→ Activity
Give the records again, word for word.

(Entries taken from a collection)
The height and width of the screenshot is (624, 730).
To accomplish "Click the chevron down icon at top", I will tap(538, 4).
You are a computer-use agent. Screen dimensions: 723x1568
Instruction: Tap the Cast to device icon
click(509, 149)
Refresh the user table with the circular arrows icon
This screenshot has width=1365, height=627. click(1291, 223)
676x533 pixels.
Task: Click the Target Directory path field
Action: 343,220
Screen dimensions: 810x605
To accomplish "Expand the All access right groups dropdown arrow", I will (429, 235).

→ Task output
The height and width of the screenshot is (624, 730).
To accomplish "Click the chevron down icon at top", I will tap(538, 4).
You are a computer-use agent. Screen dimensions: 723x1568
Instruction: Tap the Cast to device icon
click(509, 149)
Refresh the user table with the circular arrows icon
This screenshot has width=1365, height=627. click(1291, 223)
676x533 pixels.
Task: Click the Target Directory path field
Action: 343,220
Screen dimensions: 810x605
To accomplish "Expand the All access right groups dropdown arrow", I will (429, 235).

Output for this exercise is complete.